Subsection 305-75(3) of the ITAA 1997 states:
If you become an Australian resident after the start of the period to which the lump sum relates, the amount of your applicable fund earnings is the amount (not less than zero) worked out as follows:
(a) work out the total of the following amounts:
(i) The amount in the fund that was vested in you just before the day (the start day) you first became an Australian resident during the period;
(ii) the part of the payment that is attributable to contributions to the fund made by or in respect of you during the remainder of the period;
(iii) the part of the payment (if any) that is attributable to amounts transferred into the fund from any other foreign superannuation fund during the period;
(b) subtract that total amount from the amount in the fund that was vested in you when the lump sum was paid (before any deduction for foreign tax);
(c) multiply the resulting amount by the proportion of the total days during the period when you were an Australian resident;
(d) add the total of all previously exempt fund earnings (if any) covered by subsections (5) and (6).
The value of the amount in Pension Fund A that was vested in Your Client on the day before Your Client became an Australian resident is an amount.
The growth is worked out in accordance with subsection 305-75(3) of the ITAA 1997 is shown in the table below.
Item |
Description |
Amount |
A |
Value of your client's interest in Pension Scheme on the day before the Residency Date |
An amount |
B |
Part of the lump sum attributable to contributions to X Pension Scheme |
Nil |
C |
Part of the lump sum attributable to amounts transferred from foreign funds into X Pension Scheme |
Nil |
D |
A + B + C (The step outlined in paragraph 305-75(3)(a) of the ITAA 1997) |
An amount |
E |
Amount in X Pension Scheme vested in your client when the lump sum was paid to Y Pension Fund |
An amount |
F |
E - D (The step outlined in paragraph 305-75(3)(b) of the ITAA 1997) |
An amount |
G |
The proportion of the total days during the period (from the Residency Date to the date of receipt) of which your client was an Australian resident |
1 |
H |
Previously exempt fund earnings (if any) |
0.00 |
I |
F x G + H = Applicable Fund Earnings (as future Previously Exempt Fund Earnings) (The steps outlined in paragraphs 305-75(3)(c) and 305-75(3)(d) of the ITAA 1997) |
An amount |
Therefore, the future 'previously exempt fund earnings' of the payment transferred from Pension Fund A to Pension Fund B is calculated as an amount. This amount will be included in the calculation of applicable fund earnings under paragraph 305-75(3)(d) when a payment is transferred from Pension Fund B to the SMSF at a future date.
Decline to rule - explanatory notes
Your review rights
If the Commissioner declines to make a private ruling, we must give you reasons for the decision. This decision may be reviewable under the Administrative Decisions (Judicial Review) Act 1977 (ADJR).
The ADJR provides you with two main rights.
1 You can send a written notice to the Commissioner requiring us to provide a written statement of:
• the findings of material questions of fact
• the evidence these findings were based upon, and
• the reasons for the decisions.
2 You may be able to apply to the relevant Courts of Australia for a review of the decision.

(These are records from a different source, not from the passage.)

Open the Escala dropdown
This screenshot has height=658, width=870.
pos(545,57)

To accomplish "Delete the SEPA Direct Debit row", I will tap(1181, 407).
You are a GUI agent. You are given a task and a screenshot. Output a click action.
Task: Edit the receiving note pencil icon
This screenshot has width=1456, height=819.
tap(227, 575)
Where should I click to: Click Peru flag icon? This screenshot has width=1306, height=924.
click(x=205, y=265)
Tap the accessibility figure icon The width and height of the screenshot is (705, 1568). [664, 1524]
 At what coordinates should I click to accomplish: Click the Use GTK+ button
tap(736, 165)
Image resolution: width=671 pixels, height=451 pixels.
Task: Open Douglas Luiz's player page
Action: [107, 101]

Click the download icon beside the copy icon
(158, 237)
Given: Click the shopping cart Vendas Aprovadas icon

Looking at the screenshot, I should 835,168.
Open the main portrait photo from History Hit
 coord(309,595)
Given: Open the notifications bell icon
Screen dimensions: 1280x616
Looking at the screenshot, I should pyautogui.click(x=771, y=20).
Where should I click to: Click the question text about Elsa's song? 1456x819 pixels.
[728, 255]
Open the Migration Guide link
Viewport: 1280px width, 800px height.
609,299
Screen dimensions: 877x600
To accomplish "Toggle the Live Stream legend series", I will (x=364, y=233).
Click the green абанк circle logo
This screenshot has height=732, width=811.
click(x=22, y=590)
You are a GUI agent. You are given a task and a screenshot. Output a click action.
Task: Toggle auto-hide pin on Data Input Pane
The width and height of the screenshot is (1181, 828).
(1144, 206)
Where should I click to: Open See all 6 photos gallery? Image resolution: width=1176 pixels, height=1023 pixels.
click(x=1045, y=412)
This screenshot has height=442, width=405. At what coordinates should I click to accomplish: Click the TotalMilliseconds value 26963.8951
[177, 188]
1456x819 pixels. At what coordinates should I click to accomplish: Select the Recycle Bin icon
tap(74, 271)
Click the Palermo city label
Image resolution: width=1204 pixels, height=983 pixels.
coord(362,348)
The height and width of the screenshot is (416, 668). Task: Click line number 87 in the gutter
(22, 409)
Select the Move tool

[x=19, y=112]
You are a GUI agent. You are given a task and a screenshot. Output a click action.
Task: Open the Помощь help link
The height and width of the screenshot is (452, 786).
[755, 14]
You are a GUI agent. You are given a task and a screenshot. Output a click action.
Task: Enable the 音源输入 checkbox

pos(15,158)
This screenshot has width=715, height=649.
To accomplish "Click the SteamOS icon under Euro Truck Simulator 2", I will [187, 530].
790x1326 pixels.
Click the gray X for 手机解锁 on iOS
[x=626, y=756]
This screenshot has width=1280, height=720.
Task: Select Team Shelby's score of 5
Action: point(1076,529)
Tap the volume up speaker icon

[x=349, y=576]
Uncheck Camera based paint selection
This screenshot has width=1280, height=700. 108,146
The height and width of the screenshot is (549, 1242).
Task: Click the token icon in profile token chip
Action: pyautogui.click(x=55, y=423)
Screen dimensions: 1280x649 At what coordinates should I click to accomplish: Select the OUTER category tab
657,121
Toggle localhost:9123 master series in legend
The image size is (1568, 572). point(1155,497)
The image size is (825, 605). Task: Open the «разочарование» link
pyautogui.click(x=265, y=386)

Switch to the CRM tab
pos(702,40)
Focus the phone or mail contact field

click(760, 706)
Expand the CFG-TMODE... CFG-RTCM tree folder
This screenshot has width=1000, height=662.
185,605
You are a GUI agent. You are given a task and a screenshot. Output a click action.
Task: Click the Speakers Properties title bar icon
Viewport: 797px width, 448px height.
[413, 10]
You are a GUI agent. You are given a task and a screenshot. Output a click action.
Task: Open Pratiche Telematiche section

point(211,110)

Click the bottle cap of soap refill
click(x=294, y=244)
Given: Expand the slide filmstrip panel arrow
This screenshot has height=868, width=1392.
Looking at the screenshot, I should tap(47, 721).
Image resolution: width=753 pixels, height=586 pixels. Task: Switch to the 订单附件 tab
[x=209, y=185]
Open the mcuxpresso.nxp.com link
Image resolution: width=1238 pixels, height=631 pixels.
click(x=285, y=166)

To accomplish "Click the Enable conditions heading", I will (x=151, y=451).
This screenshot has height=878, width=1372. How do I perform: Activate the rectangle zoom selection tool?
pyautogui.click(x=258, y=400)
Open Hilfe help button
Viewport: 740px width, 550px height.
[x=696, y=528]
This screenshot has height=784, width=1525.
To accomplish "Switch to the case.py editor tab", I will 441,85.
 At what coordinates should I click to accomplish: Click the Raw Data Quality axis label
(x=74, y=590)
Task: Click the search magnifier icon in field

Review by the relevant Courts
If you decide to apply to the relevant Courts for a review of the decision, we suggest you seek professional advice about how to proceed. In addition, the Court will be able to provide you with some direction and assistance about the process. Any such application must be lodged within 28 days of the day on which the decision was made. Your appeal may involve a number of fees.